A few days later my boss returned to my very relevant cubicle, and to my relief he told me that I could have a new title, as long as the last word was still “specialist.” That was the key word that determined my pay and cubicle accoutrements. Or maybe it was the other way around. Correlation doesn’t indicate causality, after all. But let it be known that at that time, I was and will continue to be a specialist in something.

I rewarded his faith in me by changing from “design specialist” to “marketing specialist.”

Marketing. See? Nothing to be afraid of.

The new title, the new business cards, the new Velcro name plate outside my unchanged cubicle. So much was new about my corporate identity when I changed… evolved, you might say… from Design Specialist to Marketing Specialist. Everything except the job, that is.

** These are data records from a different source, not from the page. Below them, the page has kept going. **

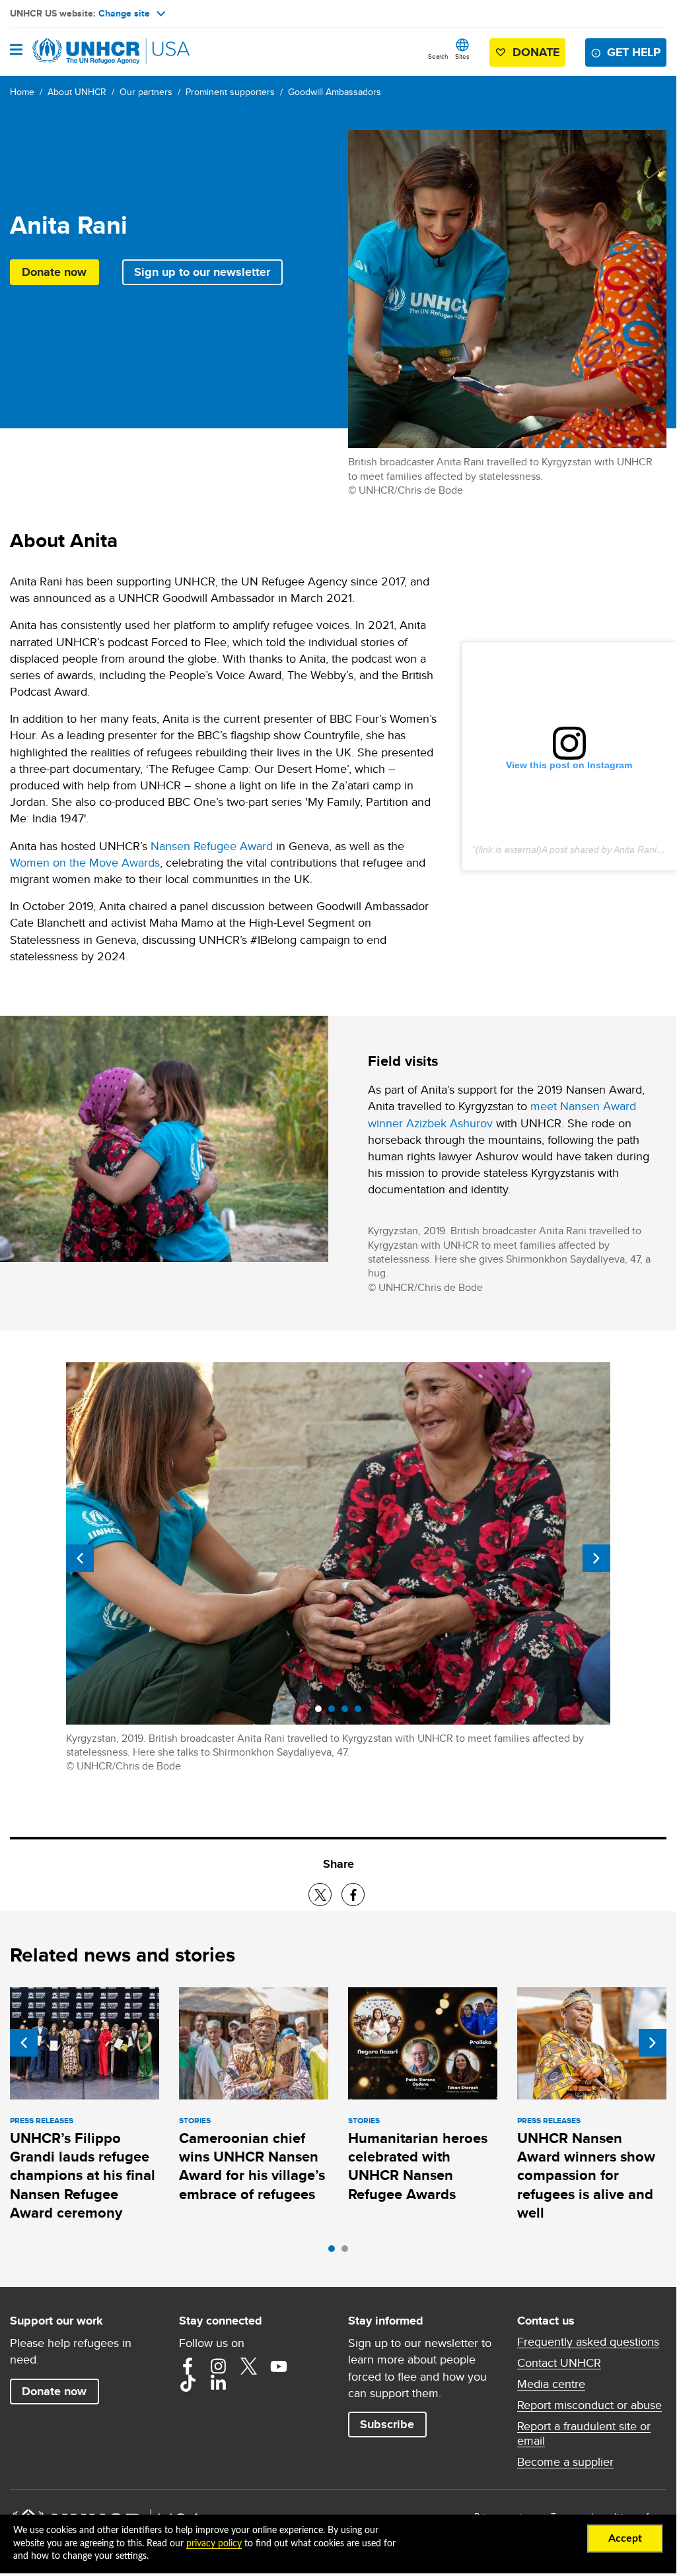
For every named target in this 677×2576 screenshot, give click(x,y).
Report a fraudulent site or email (584, 2433)
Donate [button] (536, 52)
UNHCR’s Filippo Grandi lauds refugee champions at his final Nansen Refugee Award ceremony (82, 2175)
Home (22, 91)
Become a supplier (565, 2462)
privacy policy (214, 2543)
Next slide (596, 1558)
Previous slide (80, 1558)
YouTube (278, 2366)
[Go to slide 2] (348, 2252)
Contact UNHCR (559, 2363)
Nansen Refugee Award (212, 846)
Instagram (218, 2366)
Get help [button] (633, 52)
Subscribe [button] (387, 2424)
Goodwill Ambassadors (334, 91)
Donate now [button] (54, 272)
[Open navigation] (16, 50)
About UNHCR (77, 91)
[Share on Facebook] (353, 1894)
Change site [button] (124, 13)
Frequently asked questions (588, 2341)
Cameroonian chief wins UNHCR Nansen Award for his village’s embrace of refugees (252, 2166)
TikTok (187, 2383)
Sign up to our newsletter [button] (202, 272)
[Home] (77, 51)
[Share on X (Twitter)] (320, 1894)
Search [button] (438, 56)
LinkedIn (218, 2383)
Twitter (248, 2366)
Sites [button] (462, 56)
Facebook (187, 2366)
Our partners (146, 91)
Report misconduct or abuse (589, 2405)
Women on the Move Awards (85, 862)
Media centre (551, 2384)
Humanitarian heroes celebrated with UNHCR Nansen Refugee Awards (417, 2166)
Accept (625, 2538)
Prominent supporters (230, 91)
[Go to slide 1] (334, 2252)
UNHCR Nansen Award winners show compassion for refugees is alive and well (586, 2175)
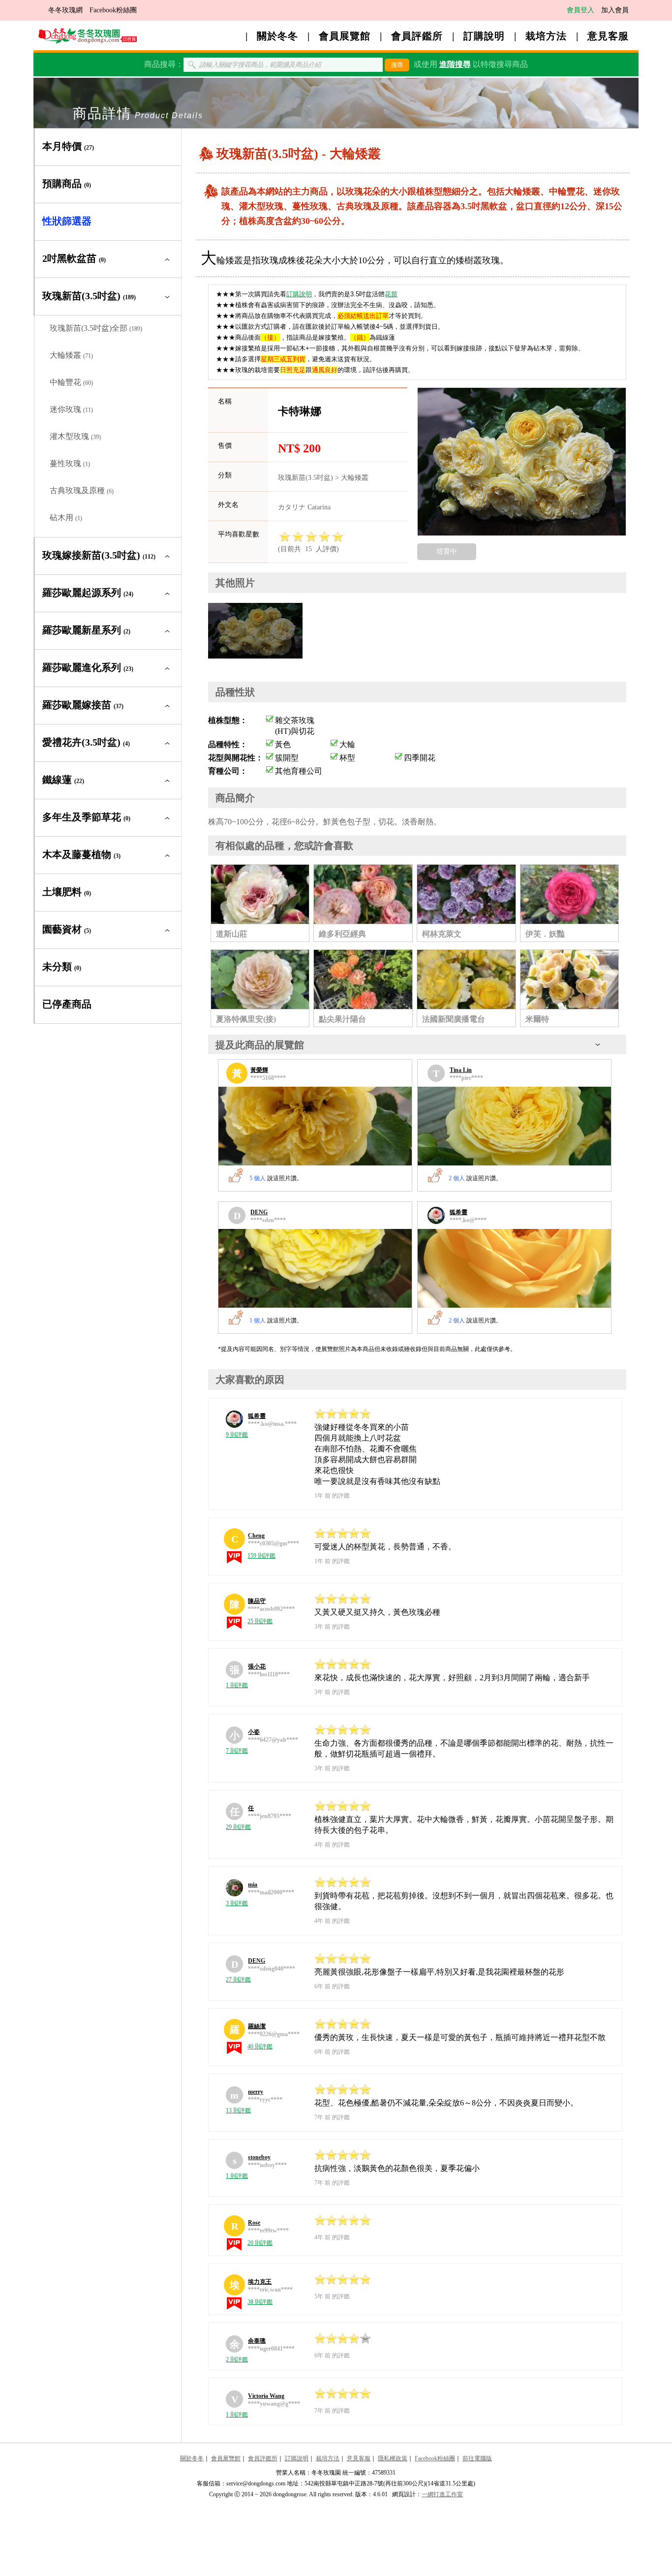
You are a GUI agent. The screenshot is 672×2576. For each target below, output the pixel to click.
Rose (254, 2222)
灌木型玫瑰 (75, 436)
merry (255, 2091)
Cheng (256, 1535)
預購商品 (66, 183)
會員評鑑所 (417, 36)
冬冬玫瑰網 (65, 10)
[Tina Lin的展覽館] (514, 1126)
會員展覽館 (344, 36)
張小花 (257, 1666)
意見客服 (608, 36)
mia (252, 1884)
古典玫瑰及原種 (82, 490)
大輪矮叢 (71, 355)
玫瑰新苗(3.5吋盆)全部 (96, 328)
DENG (259, 1212)
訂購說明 (484, 36)
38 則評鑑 (260, 2301)
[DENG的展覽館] (315, 1268)
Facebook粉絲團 (113, 10)
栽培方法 (546, 36)
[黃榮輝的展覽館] (315, 1126)
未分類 (61, 966)
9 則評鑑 (237, 1434)
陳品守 (257, 1601)
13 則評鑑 (238, 2110)
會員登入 (580, 10)
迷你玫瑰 (71, 409)
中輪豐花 (71, 382)
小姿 (254, 1731)
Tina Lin (461, 1070)
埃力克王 (260, 2281)
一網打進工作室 (442, 2494)
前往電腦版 (477, 2458)
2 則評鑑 (237, 2359)
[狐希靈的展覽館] (514, 1268)
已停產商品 (67, 1004)
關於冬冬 (277, 36)
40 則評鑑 (260, 2046)
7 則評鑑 (237, 1750)
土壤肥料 (66, 891)
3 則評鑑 (237, 1903)
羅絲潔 (257, 2026)
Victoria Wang (266, 2395)
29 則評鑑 (238, 1826)
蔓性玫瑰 (70, 463)
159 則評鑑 (261, 1555)
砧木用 (66, 517)
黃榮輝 (259, 1070)
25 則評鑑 (260, 1621)
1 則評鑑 (237, 1685)
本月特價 (68, 146)
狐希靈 (458, 1212)
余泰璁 (257, 2340)
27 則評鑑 (238, 1979)
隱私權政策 (392, 2458)
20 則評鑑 (260, 2242)
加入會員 (615, 10)
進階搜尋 (455, 64)
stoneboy (259, 2157)
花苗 (391, 294)
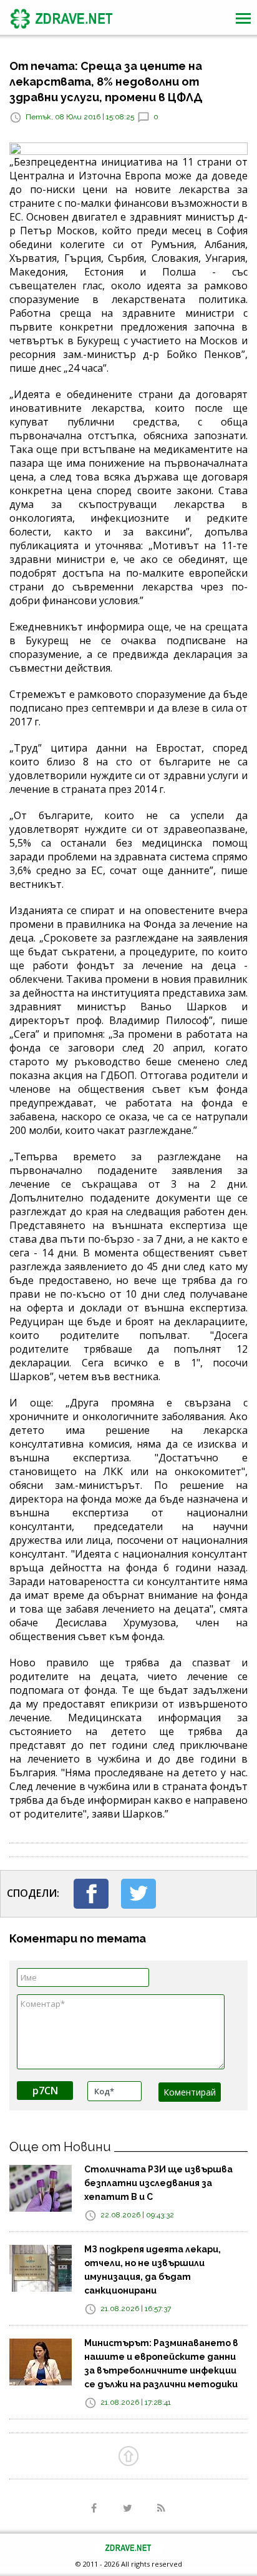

Yet now, I didn’t have to explain myself as frequently to my coworkers, allowing us to breathe easy and get busy with whatever it was that we were supposed to be doing.

A few closing thoughts:

  • When contemplating your job title, you might not have much say in what they call you.
  • It might be a function of an HR matrix that determines the pay rate and cubic volume of your workspace.
  • Like your job description, it doesn’t define you or place a ceiling on what you can contribute, to your employer and to your personal brand.
  • There is a book-by-its-cover element to your title, both inside your organization and on your resume; before long it will be your achievements that matter more.